[Start of ARTICLE]
# Is this a GSD?



## Tawny (Jul 5, 2013)

Hey, people, I recently got this pup but i am a bit confused. The breeder i got it from told me it was a GSD but i have some doubts. His eyes are still blue and he is 60 days old.

Thanks for your help!


----------



## 1sttimeforgsd (Jul 29, 2010)

Do you have a pic?


----------



## blackshep (Aug 3, 2012)

He's a liver colour


----------



## Tawny (Jul 5, 2013)

1sttimeforgsd said:


> Do you have a pic?


there u go, i didnt know how to upload them


----------



## JakodaCD OA (May 14, 2000)

cute little liver color


----------



## KZoppa (Aug 14, 2010)

he's definitely a GSD! Liver color. Not generally intentionally bred for by reputable breeders but they do happen. Adorable little guy. His eyes will stay light.


----------



## mandiah89 (Jan 18, 2013)

He is an adorable live colored GSD


----------



## Tawny (Jul 5, 2013)

Thank you people!


----------



## Catterman (Jun 30, 2013)

beautiful GSD. Ive always loved liver GSD's..


----------



## Loneforce (Feb 12, 2012)

That is a one of a kind German Shepherd! Congratulations on the handsome little guy.


----------



## BellaLuna (Jan 27, 2013)

How stinking cute 

Sent from Petguide.com Free App


----------



## Malachi'sMama (Jun 10, 2013)

gorgeous! you don't see that everyday! I hope you'll continue to post, so we can 'watch him grow!'...I wanna see what this guy looks like in a year! congrats!


----------



## EmeryGSD (Mar 8, 2013)
[End of ARTICLE]
[Start of EXCERPTED RECORDS]
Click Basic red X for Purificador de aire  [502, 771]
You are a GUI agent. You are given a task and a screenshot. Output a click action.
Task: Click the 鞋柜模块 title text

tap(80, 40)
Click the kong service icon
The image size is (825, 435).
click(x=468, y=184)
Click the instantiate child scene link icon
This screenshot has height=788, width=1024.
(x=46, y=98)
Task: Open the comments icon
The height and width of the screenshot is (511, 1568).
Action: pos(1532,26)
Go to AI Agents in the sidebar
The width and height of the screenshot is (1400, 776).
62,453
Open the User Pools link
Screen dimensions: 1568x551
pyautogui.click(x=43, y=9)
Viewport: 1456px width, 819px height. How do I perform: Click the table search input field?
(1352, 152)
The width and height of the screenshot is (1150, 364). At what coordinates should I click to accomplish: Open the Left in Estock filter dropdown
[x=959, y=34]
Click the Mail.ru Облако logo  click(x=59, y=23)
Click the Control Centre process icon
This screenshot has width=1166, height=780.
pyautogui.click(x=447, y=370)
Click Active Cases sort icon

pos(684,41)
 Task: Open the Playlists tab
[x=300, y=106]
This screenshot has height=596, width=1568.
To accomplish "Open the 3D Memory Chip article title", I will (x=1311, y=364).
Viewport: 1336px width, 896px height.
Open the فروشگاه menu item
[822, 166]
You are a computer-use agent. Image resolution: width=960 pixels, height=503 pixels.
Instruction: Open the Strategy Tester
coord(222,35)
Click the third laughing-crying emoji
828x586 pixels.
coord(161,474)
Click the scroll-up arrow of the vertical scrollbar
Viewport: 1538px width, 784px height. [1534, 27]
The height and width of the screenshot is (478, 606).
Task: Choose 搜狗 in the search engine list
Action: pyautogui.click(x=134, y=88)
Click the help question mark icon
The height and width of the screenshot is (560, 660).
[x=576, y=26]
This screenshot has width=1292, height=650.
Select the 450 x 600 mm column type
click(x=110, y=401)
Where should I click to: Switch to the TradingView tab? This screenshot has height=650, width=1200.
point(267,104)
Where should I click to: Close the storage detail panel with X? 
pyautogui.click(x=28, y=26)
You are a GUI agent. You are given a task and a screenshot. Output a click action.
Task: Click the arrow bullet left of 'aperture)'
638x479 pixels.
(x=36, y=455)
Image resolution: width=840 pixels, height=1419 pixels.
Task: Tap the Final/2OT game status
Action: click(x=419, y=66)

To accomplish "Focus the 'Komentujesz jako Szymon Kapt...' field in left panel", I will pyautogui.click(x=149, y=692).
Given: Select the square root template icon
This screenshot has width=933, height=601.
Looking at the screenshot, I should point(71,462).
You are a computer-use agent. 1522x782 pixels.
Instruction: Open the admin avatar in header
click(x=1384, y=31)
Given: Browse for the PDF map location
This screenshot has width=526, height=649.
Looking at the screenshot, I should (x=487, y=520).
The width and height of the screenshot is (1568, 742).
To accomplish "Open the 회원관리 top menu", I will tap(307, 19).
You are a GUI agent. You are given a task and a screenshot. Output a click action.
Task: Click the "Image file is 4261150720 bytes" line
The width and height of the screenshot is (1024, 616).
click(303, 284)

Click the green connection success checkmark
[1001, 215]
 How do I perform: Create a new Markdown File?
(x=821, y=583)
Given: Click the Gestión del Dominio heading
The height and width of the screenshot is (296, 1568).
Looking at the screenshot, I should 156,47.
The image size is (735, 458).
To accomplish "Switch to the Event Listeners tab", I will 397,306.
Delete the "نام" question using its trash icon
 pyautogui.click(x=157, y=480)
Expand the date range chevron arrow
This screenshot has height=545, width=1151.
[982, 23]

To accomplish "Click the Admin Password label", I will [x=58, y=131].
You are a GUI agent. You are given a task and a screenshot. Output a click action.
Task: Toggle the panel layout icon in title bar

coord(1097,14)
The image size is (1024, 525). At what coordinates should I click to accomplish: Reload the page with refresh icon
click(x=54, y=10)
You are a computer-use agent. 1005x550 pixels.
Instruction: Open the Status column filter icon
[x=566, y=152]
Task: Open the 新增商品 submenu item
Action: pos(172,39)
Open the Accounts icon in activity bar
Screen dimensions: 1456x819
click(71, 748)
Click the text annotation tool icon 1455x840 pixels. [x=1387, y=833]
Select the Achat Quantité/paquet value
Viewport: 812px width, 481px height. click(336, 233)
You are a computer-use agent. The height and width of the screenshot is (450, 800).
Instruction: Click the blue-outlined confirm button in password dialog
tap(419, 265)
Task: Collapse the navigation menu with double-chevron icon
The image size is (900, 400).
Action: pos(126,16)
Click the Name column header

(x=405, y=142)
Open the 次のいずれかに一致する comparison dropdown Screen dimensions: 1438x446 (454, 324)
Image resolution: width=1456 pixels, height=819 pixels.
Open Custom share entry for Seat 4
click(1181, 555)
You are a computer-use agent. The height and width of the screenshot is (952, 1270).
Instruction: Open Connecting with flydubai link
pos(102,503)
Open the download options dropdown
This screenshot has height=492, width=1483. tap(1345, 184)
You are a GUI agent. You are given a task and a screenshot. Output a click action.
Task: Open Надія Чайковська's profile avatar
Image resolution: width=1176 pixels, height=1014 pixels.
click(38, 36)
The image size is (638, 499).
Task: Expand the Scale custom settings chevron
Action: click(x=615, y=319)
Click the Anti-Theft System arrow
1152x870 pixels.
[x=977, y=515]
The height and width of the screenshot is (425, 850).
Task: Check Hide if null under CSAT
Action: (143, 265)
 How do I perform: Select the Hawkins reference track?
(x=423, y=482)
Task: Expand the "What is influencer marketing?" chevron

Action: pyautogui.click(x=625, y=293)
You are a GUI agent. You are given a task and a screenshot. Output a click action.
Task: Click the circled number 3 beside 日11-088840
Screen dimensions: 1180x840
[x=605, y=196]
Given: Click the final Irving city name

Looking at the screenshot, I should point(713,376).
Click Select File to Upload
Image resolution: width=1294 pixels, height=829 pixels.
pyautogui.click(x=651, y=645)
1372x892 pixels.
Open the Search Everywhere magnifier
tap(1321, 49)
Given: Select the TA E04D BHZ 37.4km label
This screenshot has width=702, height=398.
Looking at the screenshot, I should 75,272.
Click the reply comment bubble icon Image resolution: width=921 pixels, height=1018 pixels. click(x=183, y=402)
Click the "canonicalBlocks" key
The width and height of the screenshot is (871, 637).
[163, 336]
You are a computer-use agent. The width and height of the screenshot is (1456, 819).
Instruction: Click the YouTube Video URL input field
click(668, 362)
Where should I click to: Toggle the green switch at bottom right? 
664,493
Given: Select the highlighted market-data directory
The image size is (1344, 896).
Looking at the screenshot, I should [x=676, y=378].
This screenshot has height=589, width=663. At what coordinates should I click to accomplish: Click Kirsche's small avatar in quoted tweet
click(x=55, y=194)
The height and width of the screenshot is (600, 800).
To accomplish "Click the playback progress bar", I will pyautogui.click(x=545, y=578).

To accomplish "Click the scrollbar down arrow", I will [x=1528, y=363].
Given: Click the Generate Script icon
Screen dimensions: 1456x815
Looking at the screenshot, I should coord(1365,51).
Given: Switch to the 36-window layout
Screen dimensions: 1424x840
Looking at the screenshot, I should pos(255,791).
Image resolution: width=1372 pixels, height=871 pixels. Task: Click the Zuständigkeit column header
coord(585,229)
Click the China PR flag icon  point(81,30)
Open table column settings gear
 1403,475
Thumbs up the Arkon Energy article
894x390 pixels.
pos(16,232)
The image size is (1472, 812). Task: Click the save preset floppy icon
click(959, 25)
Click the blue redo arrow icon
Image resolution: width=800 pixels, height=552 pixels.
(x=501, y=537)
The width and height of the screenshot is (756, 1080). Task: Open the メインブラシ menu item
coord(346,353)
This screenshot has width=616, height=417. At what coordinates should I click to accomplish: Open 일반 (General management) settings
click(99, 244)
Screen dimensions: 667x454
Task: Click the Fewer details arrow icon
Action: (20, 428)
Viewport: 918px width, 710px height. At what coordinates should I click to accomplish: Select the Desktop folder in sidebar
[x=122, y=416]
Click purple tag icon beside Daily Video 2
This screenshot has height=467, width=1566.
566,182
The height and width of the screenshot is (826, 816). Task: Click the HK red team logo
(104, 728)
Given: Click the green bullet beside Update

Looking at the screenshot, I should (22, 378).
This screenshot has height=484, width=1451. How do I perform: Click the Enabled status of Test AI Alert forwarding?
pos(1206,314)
[End of EXCERPTED RECORDS]
WHAT THE TASK ASKS
Answer these questions about the forum thread:
(a) How old is the pup, according to Tawny's first post?
(b) What color does blackshep say the pup is?
(c) What does KZoppa say will happen to the pup's eyes?
Please rely on the forum thread alone.

REPLY TO THE EXERCISE
(a) 60 days old.
(b) Liver.
(c) They will stay light.